▶ _AIM OF THE TASK_
While leaving the pictures out, set down only the lines from the one with "Task: Choose Complete" through the end of the records, exactly as they stand.

[Records from a dataset]
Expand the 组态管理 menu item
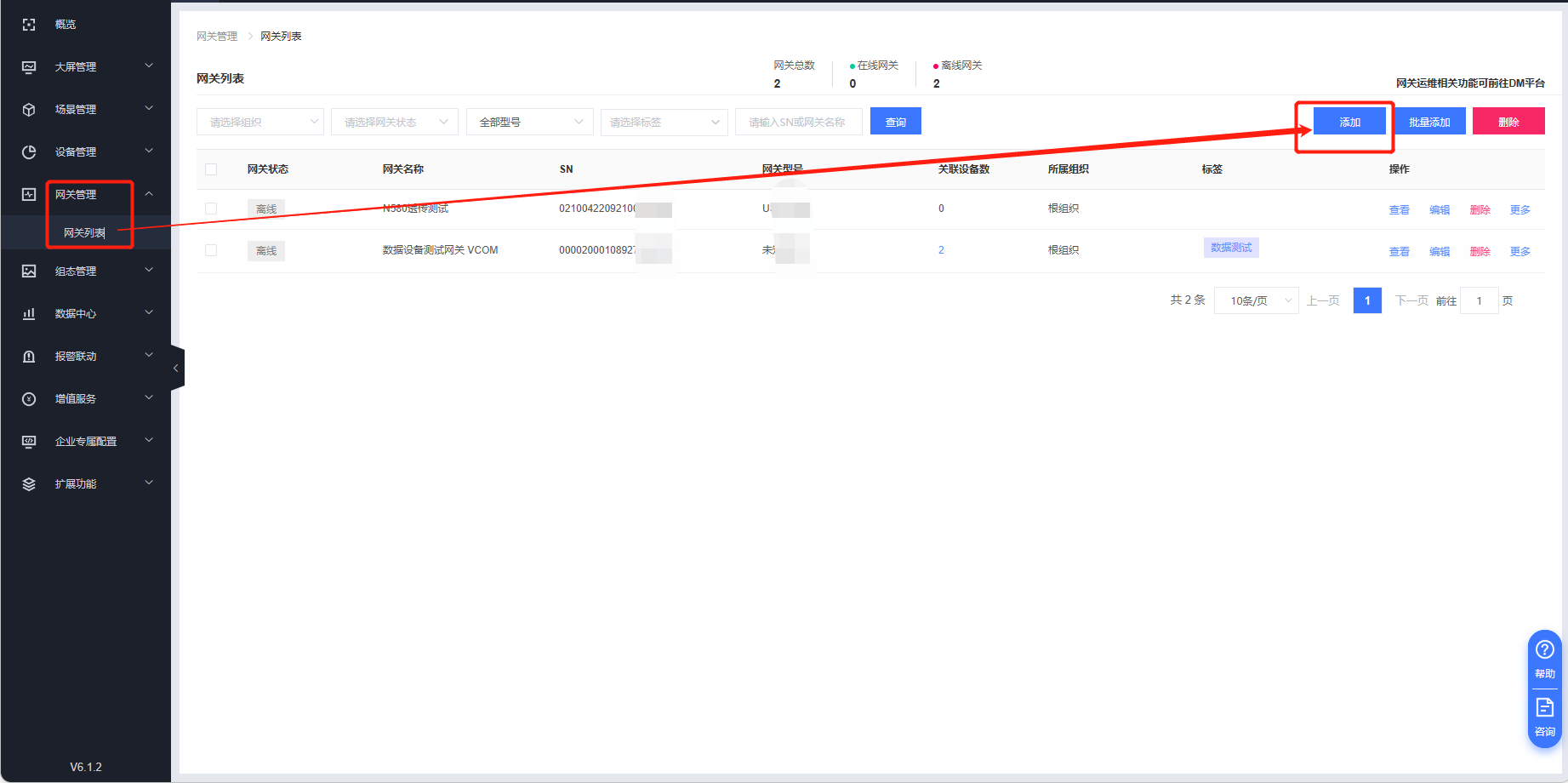Screen dimensions: 1568x783 (85, 271)
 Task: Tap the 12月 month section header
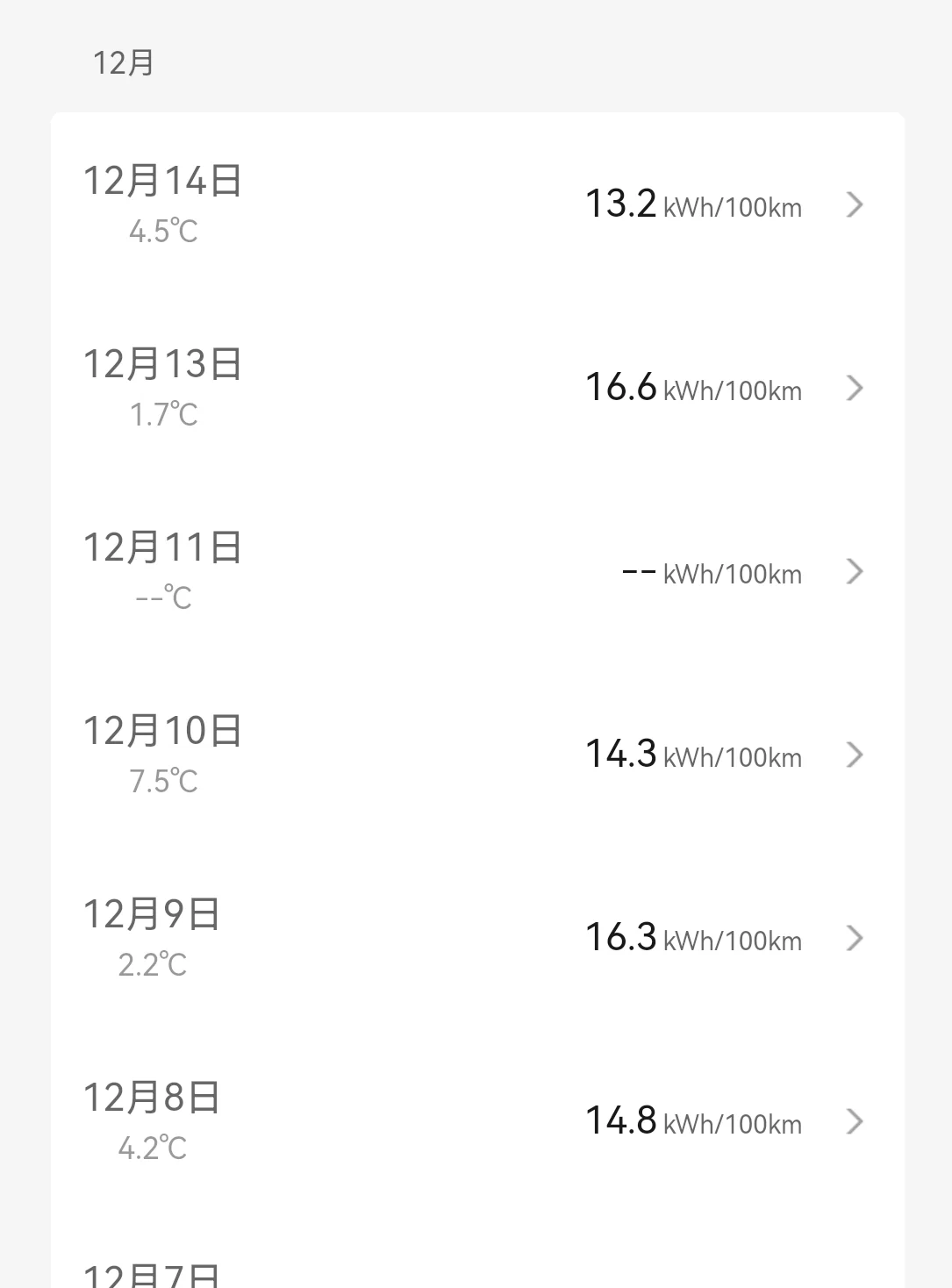(x=124, y=63)
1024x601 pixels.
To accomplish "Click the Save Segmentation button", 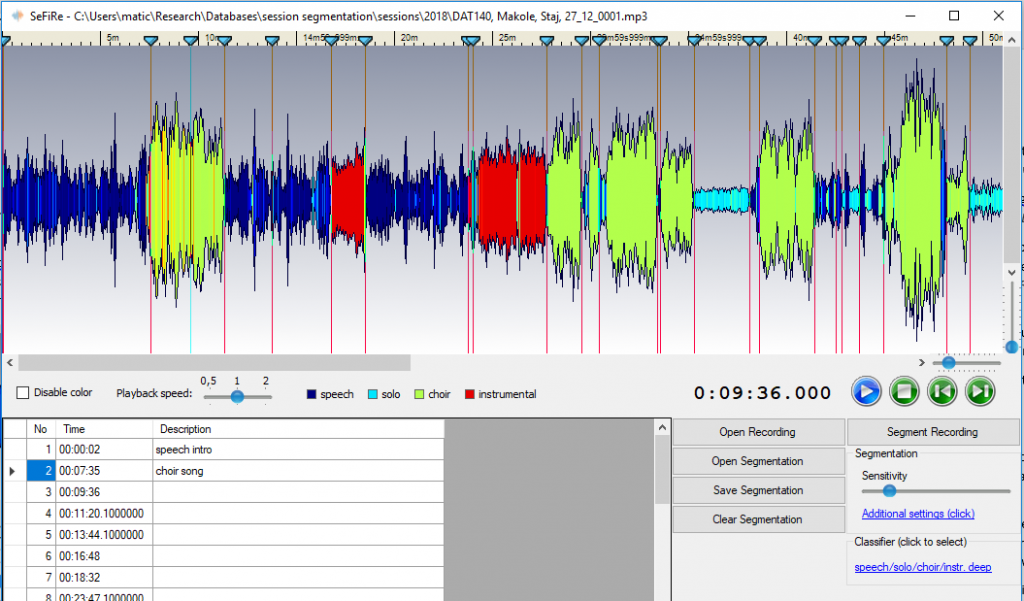I will 758,490.
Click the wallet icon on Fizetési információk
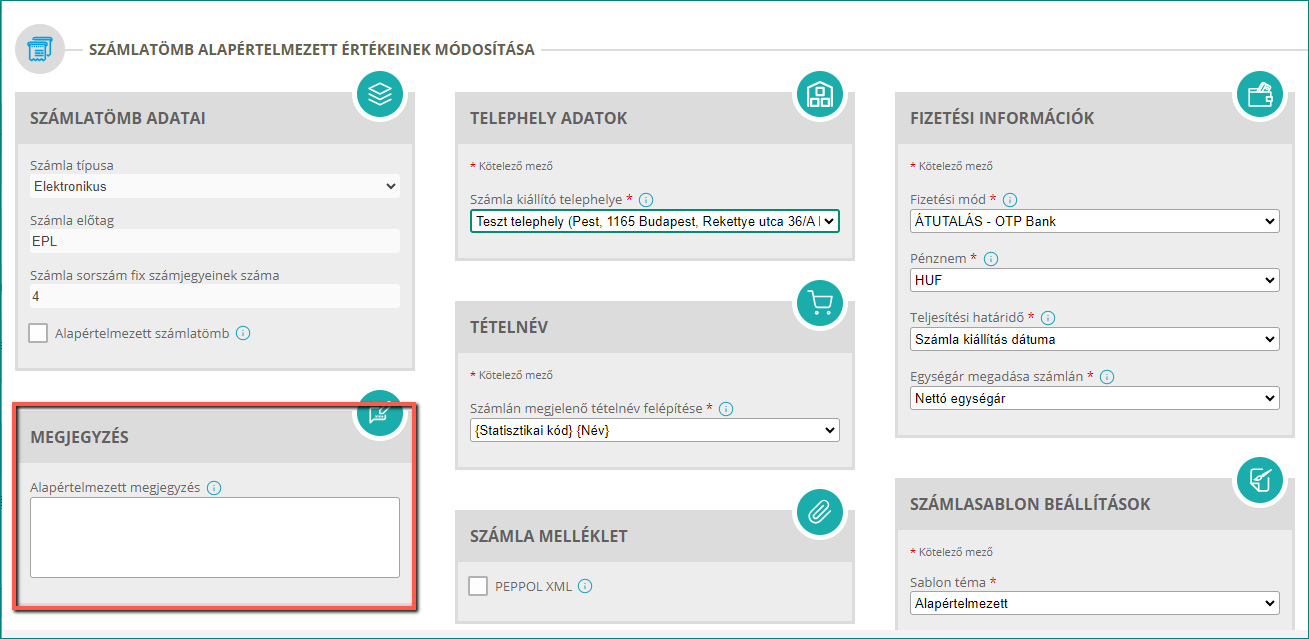 1260,95
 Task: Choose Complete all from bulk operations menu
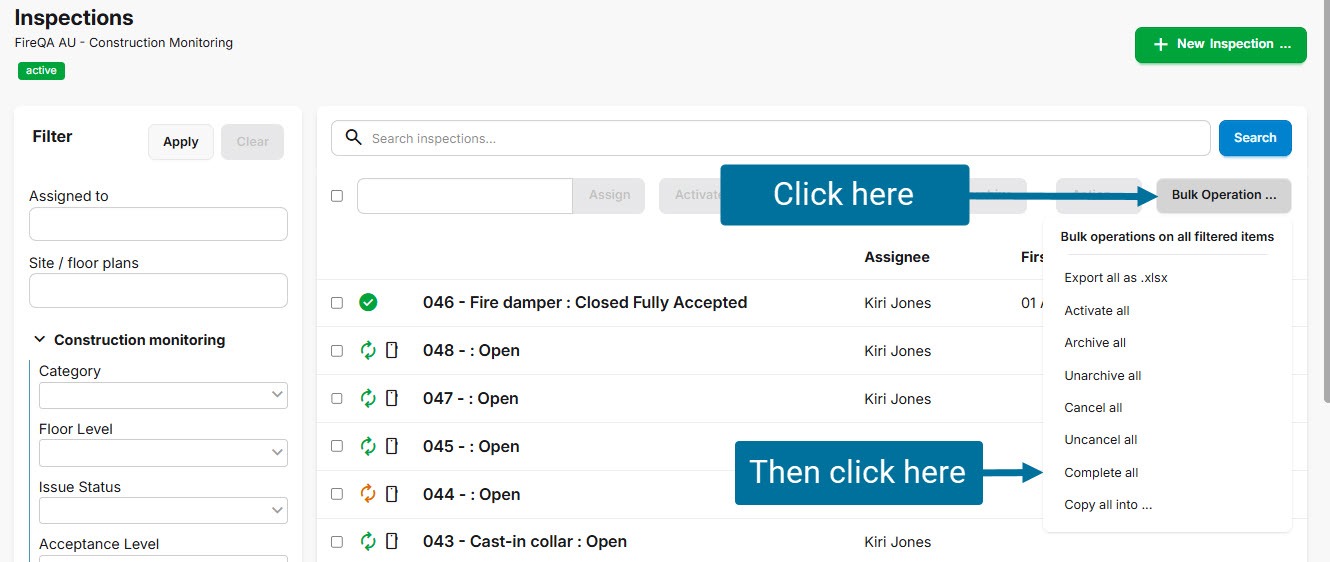click(x=1101, y=473)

▶ _RESPONSE TO THIS TASK_
 Task: Choose Complete all from bulk operations menu
click(x=1101, y=473)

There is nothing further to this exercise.